## Objective:
Lay out the rows starting at the line containing "Where should I" and ending at the line containing "Action: (x=80, y=175)" as a Markdown table with columns No. and Line, numbering each row and omitting blank lines.

## Data listing:
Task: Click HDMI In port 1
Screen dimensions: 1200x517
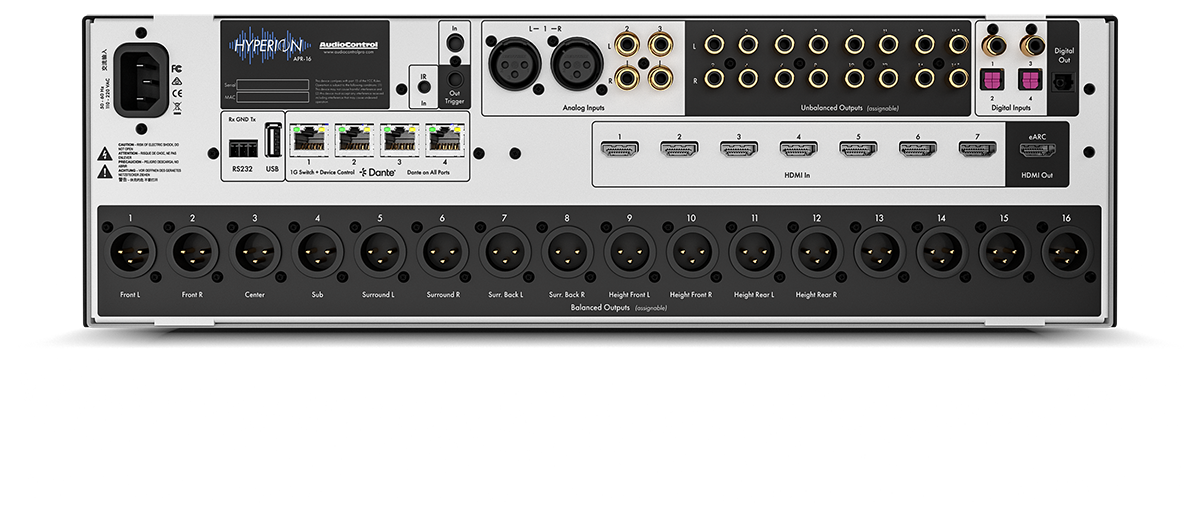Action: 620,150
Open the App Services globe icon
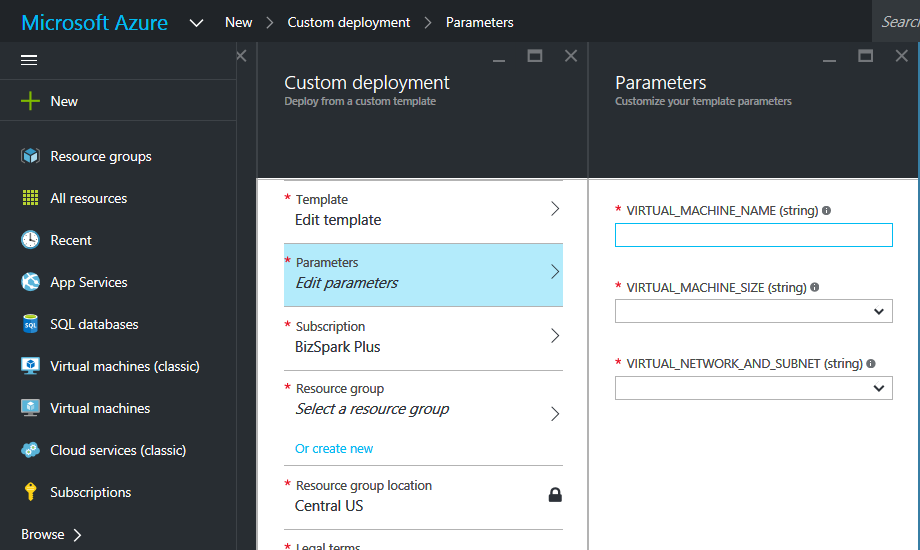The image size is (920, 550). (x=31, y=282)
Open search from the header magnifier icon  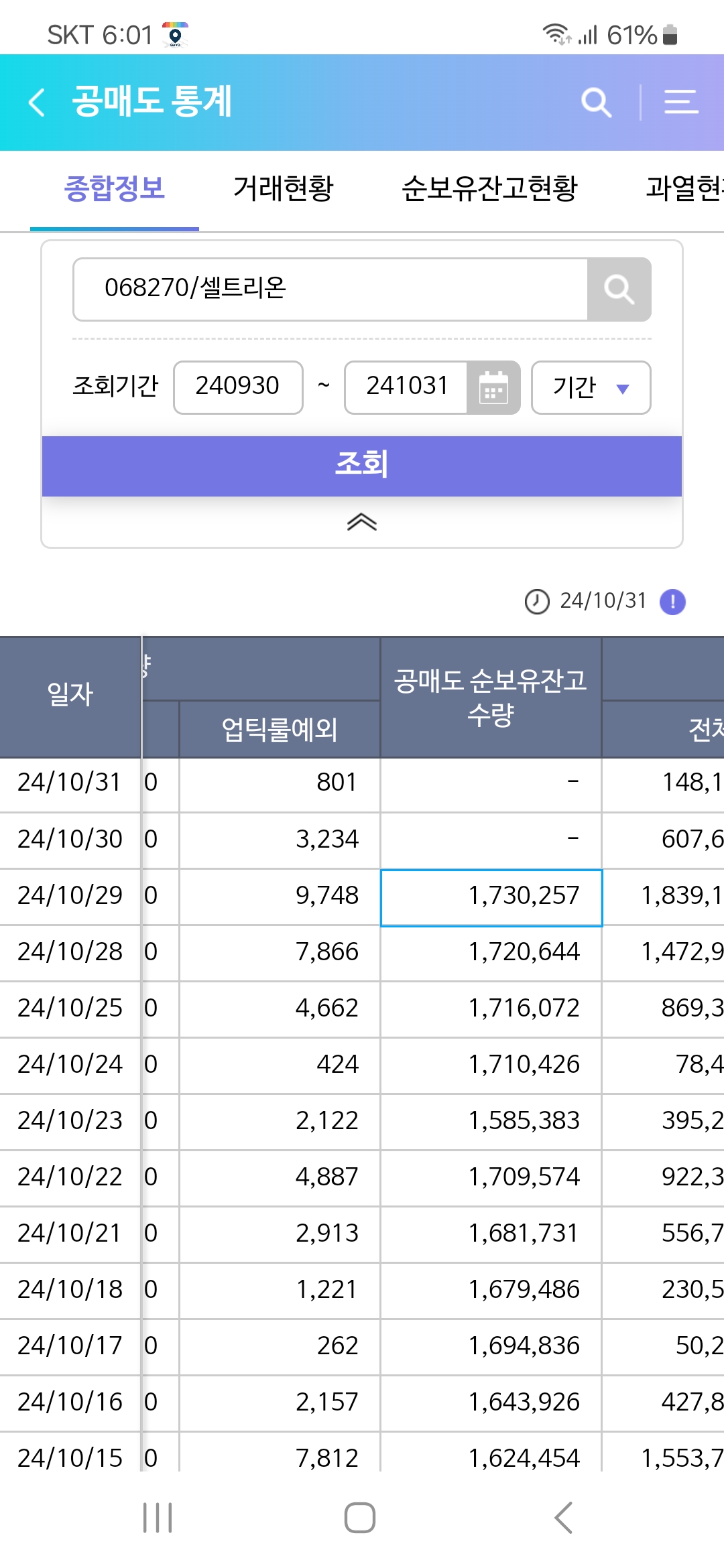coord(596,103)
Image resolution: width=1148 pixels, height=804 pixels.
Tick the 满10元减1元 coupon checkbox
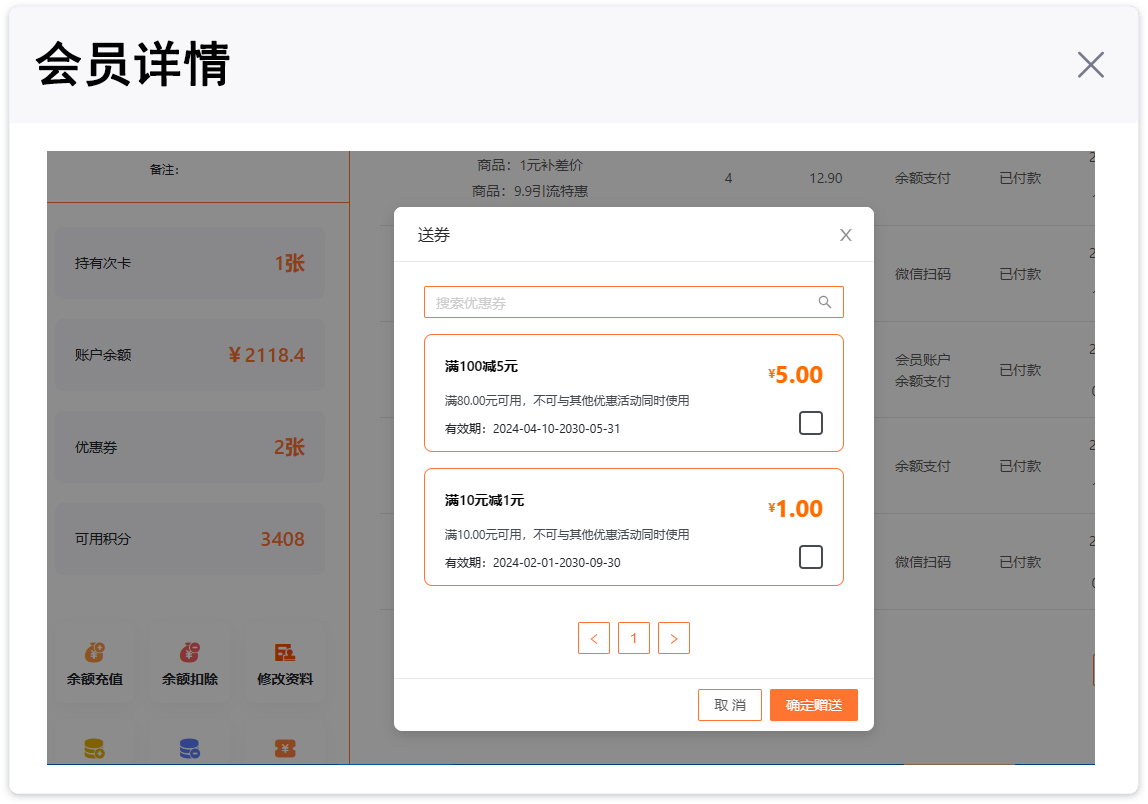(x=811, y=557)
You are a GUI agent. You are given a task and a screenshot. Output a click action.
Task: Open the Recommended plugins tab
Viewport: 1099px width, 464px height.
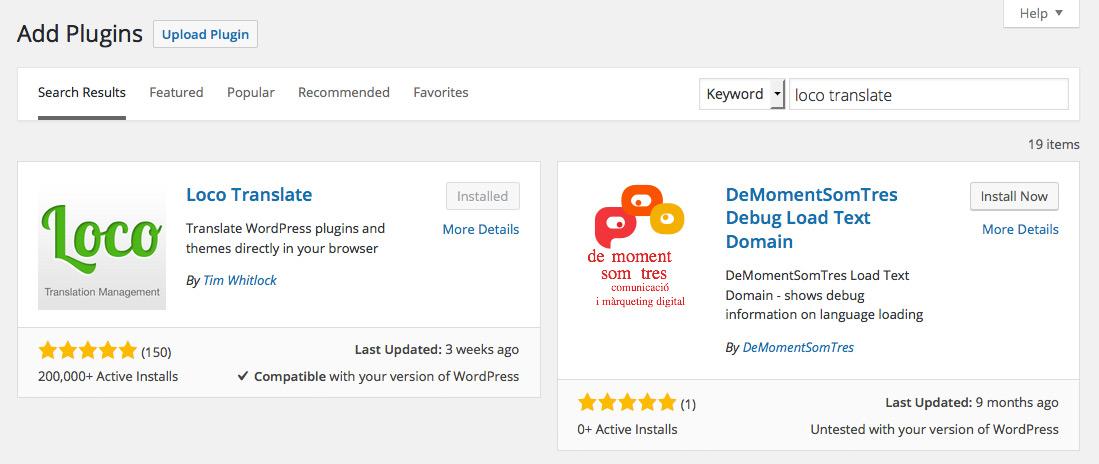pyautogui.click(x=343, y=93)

---

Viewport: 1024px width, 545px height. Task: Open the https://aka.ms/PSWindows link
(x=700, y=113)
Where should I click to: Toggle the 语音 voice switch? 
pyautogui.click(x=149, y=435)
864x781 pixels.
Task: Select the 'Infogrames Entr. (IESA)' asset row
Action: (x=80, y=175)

## Correct response:
| No. | Line |
|---|---|
| 1 | Where should I click to: Toggle the 语音 voice switch?  |
| 2 | pyautogui.click(x=149, y=435) |
| 3 | 864x781 pixels. |
| 4 | Task: Select the 'Infogrames Entr. (IESA)' asset row |
| 5 | Action: (x=80, y=175) |